Reading text:

In advance of his upcoming webcast and the Android Open conference, I asked “Learning Android” author Marko Gargenta to weigh in on Android’s future. Below he offers three predictions that focus on Android’s expansion beyond mobile devices.
Prediction 1: Android controls the home
Marko Gargenta: Google painted their vision of Android @ Home at the last Google I/O. I think this has huge potential to make Android the de-facto controller for many other devices, from lights to music players to robots and factory machinery. We are seeing the first stage with numerous home security systems being developed using Android, as well as set-top boxes powered by Android. At the moment, many of these devices simply use Android as a replacement for embedded Linux and they’re still just self-contained devices.
In the second stage, manufacturers will start exposing libraries so developers can build custom applications for their devices, effectively turning them into platforms. I predict this will happen later this year as manufacturers realize the power of letting users hack their systems. The latest case study with Microsoft Kinect should help pave the way.
In the third stage, various devices will be able to interact with one another — my phone can detect my TV and my TV can communicate with my stereo. This will take a bit longer to get to as we still don’t have common protocols for this type of communication. We also run the risk of companies developing their own proprietary protocols, such as a Samsung TV only talking to a Samsung phone, etc. Compatibility may require Google stepping in and using the Compatibility Test Suite (CTS) as a tool to enforce common protocols.
Prediction 2: Wearable Android
Marko Gargenta: The form factor for Android boards is getting to be very small and the price of the actual chipset is approaching the $100 point for a full-featured device. This allows for development of wearable Android-powered devices. Some of them will be for fashion purposes, such as watches. Others will be for medical and safety applications. I predict that toward the end of this year we’re going to start seeing high-end fashion accessories based on Android. We may not be aware they are Android-powered, and we may not be able to develop for them. At the same time, early medical devices will emerge, initially for non-critical applications. These will likely be closed, purpose-built systems with little opportunity for development or extension.

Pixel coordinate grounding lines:
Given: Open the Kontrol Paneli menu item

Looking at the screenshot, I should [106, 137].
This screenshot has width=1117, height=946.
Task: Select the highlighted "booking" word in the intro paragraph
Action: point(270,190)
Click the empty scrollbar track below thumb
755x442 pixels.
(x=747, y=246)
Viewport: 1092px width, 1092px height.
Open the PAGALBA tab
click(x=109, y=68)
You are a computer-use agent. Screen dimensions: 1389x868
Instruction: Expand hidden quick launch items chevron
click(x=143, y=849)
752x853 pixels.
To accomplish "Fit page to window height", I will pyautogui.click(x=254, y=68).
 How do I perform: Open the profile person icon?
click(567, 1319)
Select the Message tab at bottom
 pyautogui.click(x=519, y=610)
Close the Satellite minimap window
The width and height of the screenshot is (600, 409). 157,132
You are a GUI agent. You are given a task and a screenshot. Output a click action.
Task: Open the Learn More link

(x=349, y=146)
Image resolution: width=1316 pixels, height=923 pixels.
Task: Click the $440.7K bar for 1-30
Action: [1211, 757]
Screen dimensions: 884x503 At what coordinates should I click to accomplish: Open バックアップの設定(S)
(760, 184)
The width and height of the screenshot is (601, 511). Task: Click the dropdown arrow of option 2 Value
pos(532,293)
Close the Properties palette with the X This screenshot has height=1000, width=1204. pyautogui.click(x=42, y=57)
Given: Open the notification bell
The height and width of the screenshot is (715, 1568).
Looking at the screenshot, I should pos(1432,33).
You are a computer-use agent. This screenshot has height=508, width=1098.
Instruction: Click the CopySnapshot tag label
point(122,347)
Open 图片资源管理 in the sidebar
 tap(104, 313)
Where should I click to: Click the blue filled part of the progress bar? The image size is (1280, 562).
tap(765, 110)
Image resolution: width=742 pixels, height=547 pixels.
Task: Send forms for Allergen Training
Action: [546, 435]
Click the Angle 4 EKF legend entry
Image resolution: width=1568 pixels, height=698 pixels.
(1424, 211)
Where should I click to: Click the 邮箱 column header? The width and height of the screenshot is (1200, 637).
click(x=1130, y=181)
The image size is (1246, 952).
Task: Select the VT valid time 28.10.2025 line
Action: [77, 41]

What you are asked to do: In the Android predictions text, why is the third stage of home control, where devices such as a phone, TV and stereo interact with one another, expected to take longer to reach? Answer in one to three sentences. Use only the text to complete the work that comes after the lines.

Output below: It will take longer because there are still no common protocols for that type of communication between devices. There is also a risk that companies will develop their own proprietary protocols, such as a Samsung TV that only talks to a Samsung phone.